◆ What the exercise asks
In the entries below, find every line with "agent" and copy it.

[Excerpts from a dataset]
--- START ---
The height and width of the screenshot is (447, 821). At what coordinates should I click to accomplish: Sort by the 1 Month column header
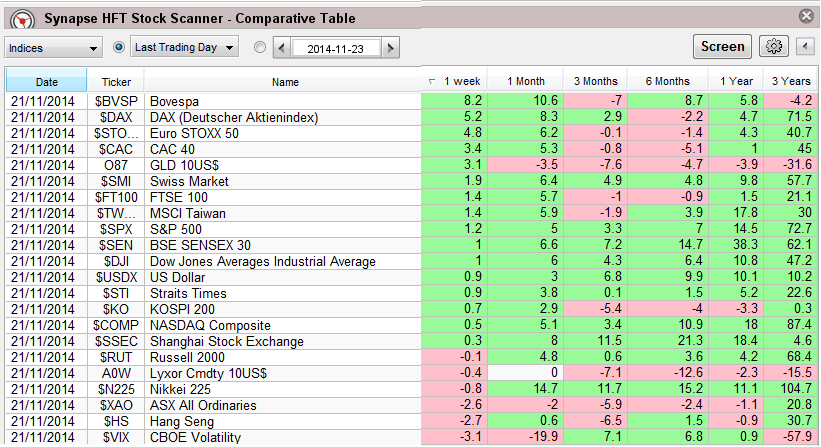pyautogui.click(x=526, y=81)
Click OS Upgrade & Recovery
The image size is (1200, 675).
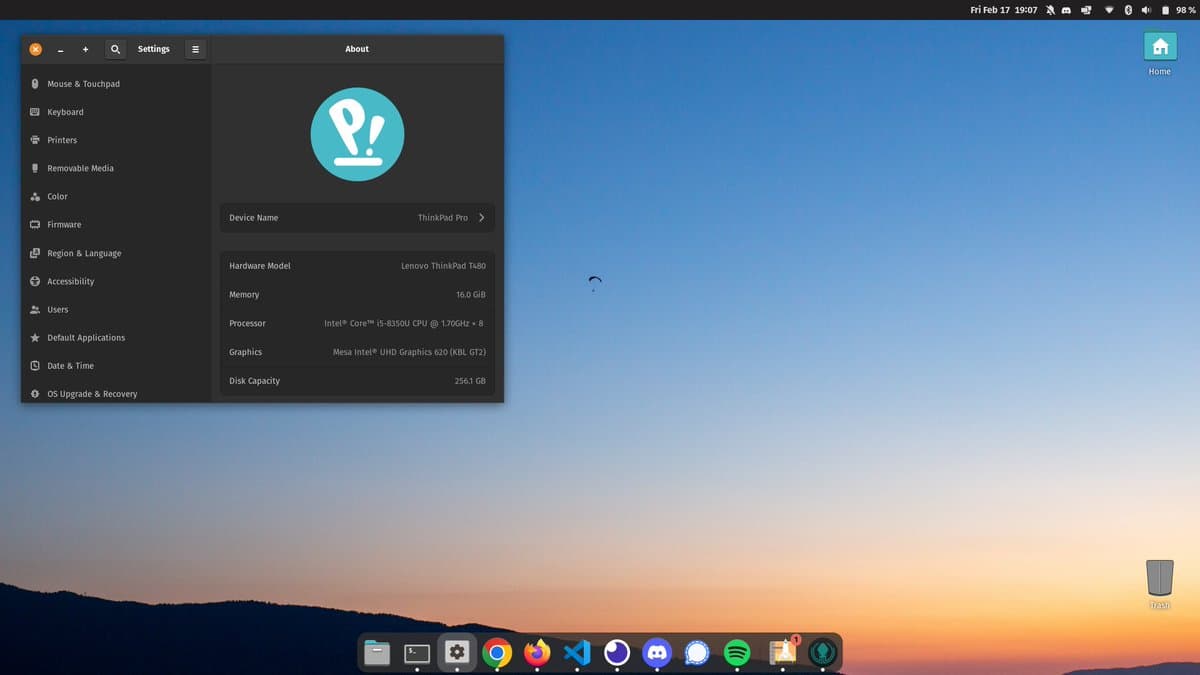[x=90, y=394]
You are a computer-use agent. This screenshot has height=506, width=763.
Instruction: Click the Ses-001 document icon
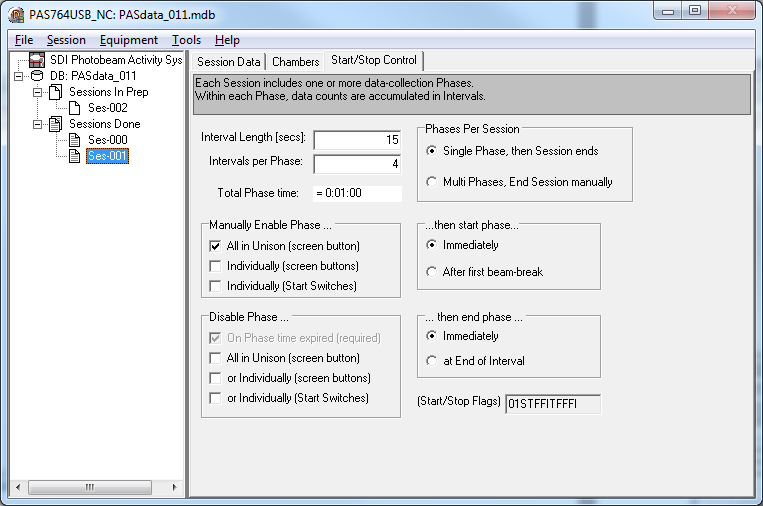click(75, 156)
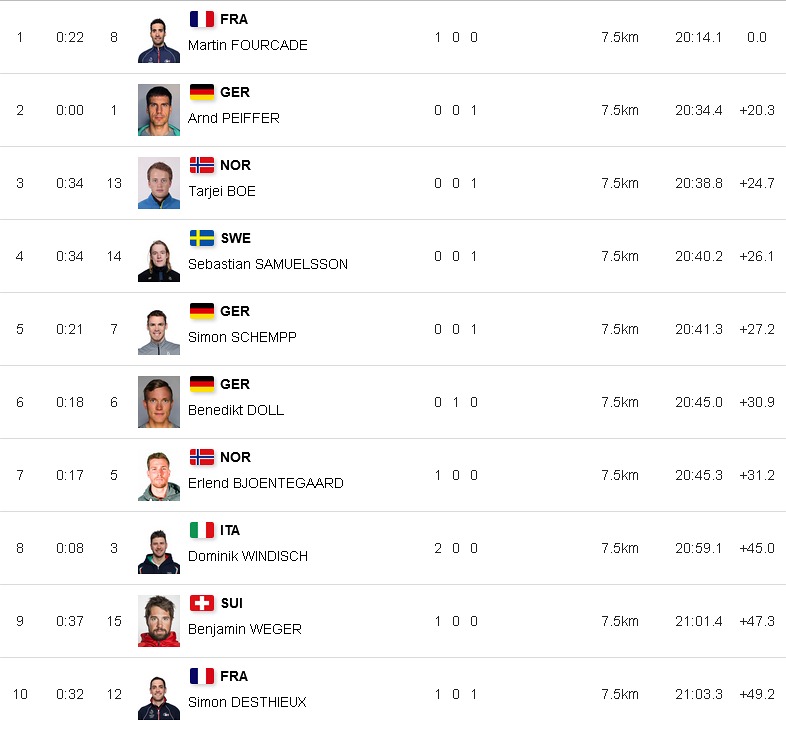Click the Swedish flag above Sebastian Samuelsson
This screenshot has height=729, width=786.
(x=202, y=238)
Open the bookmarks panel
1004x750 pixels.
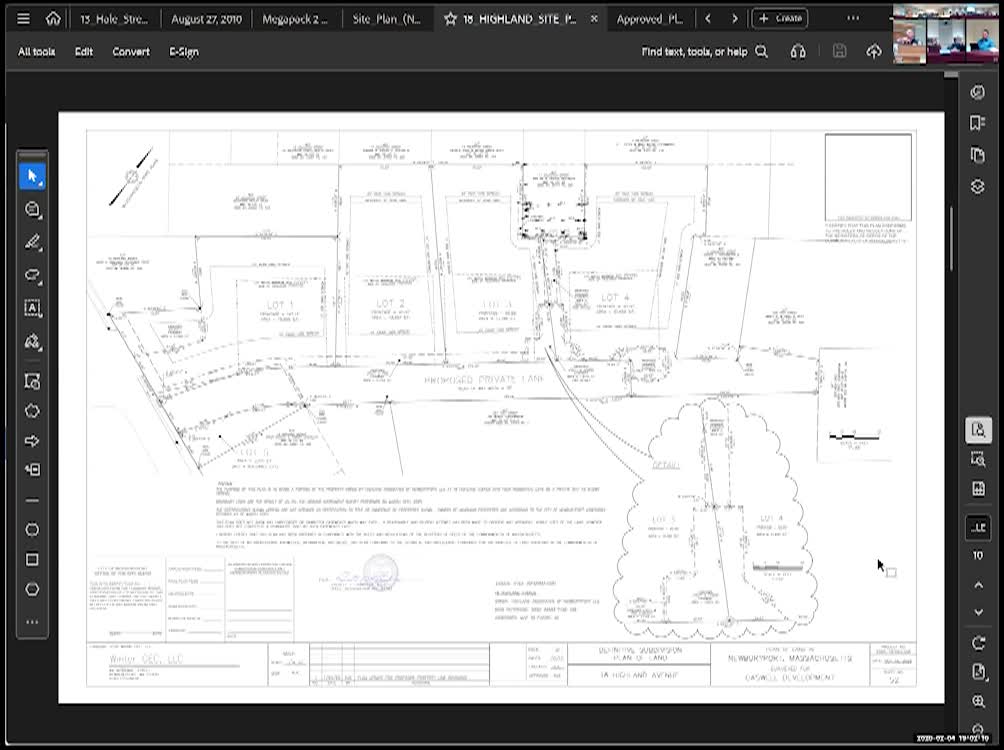(x=977, y=122)
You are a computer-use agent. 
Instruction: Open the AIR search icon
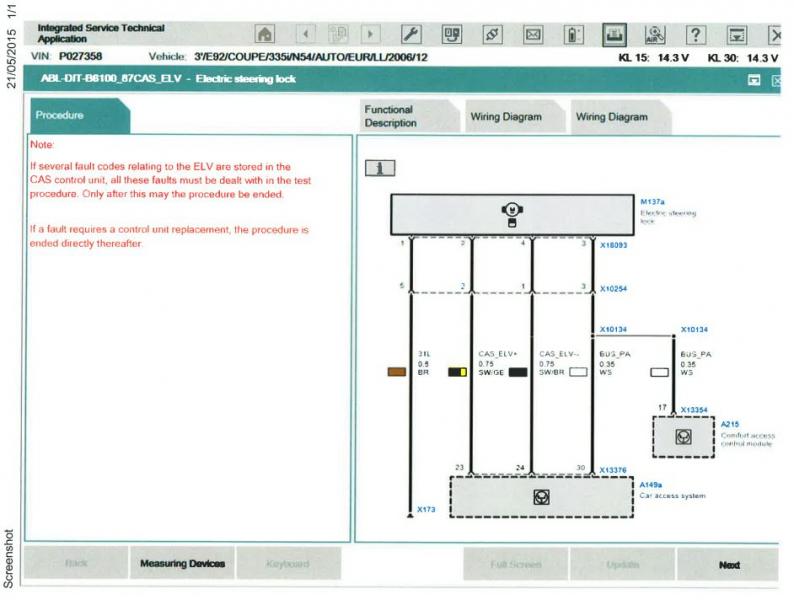pos(656,34)
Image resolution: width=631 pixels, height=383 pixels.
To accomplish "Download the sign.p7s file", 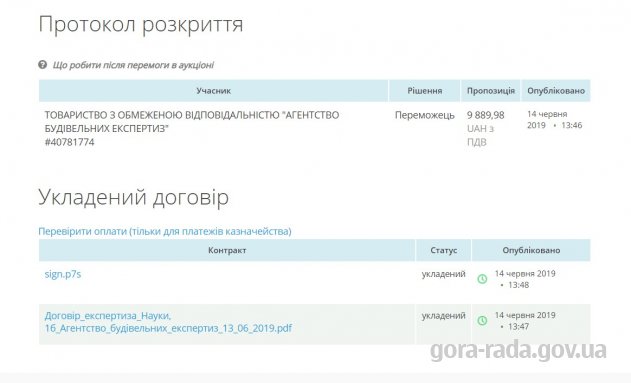I will [x=63, y=274].
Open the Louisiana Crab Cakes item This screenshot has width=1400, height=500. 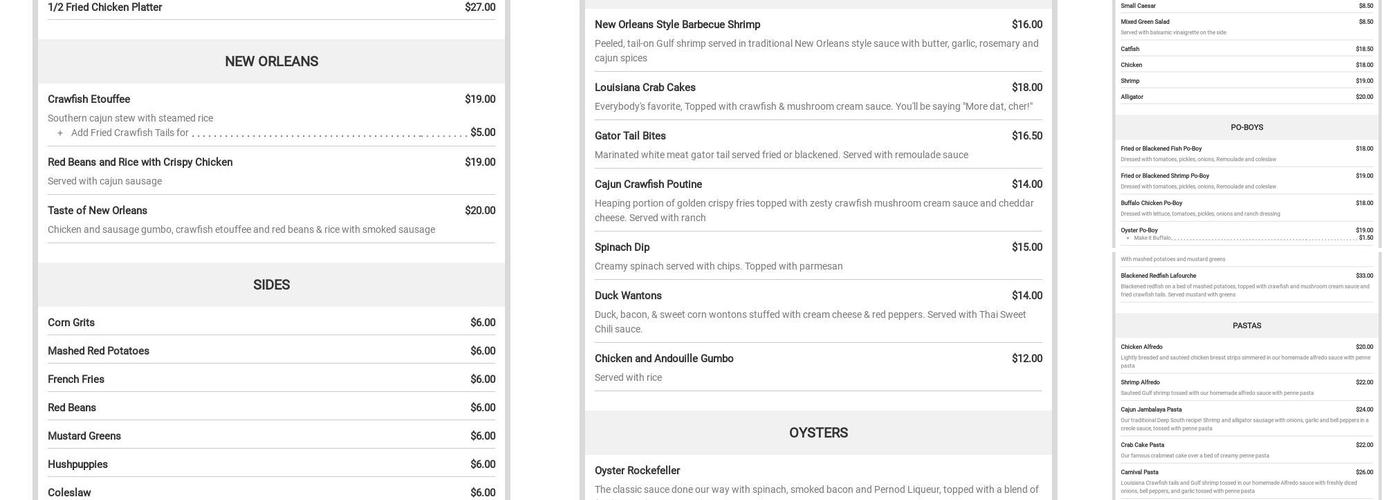pos(645,88)
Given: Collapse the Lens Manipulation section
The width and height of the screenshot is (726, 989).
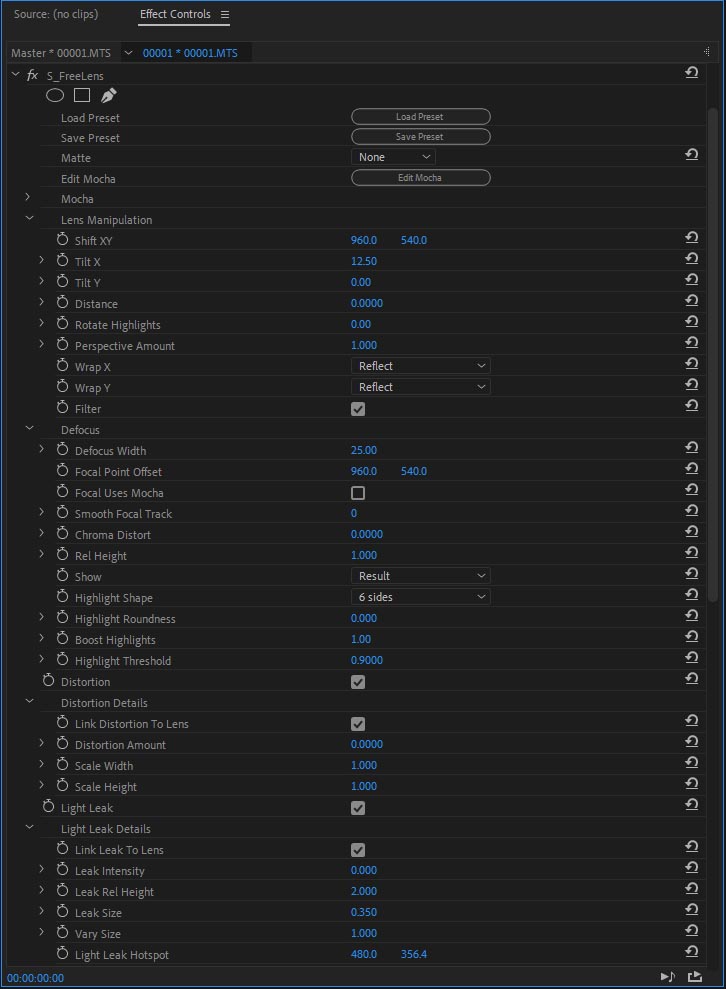Looking at the screenshot, I should [29, 219].
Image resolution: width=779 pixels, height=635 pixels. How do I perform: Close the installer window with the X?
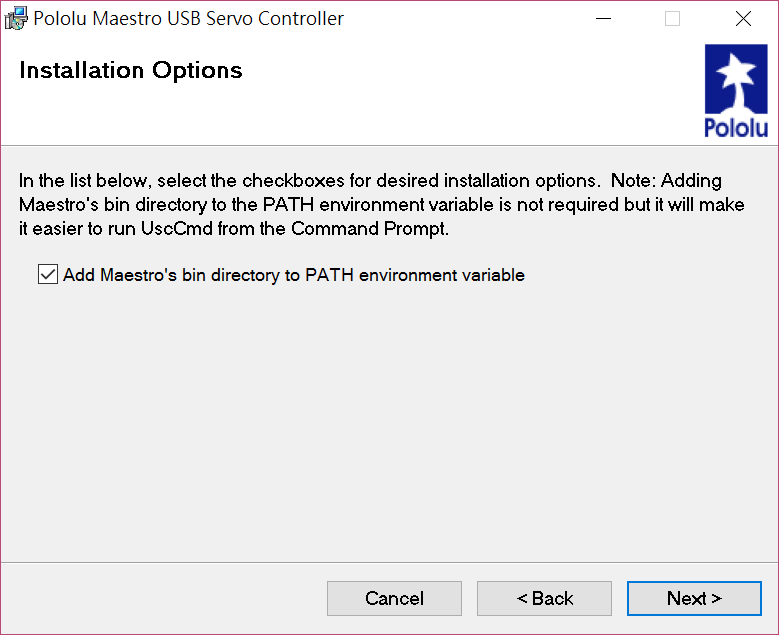point(743,19)
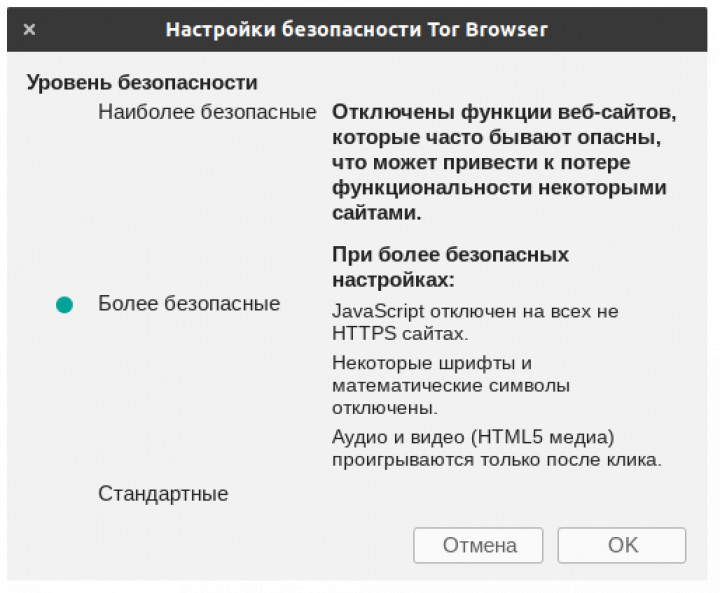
--- END ---
◆ Answer box
You are a computer-use agent. This screenshot has height=506, width=763.
You are a computer-use agent. 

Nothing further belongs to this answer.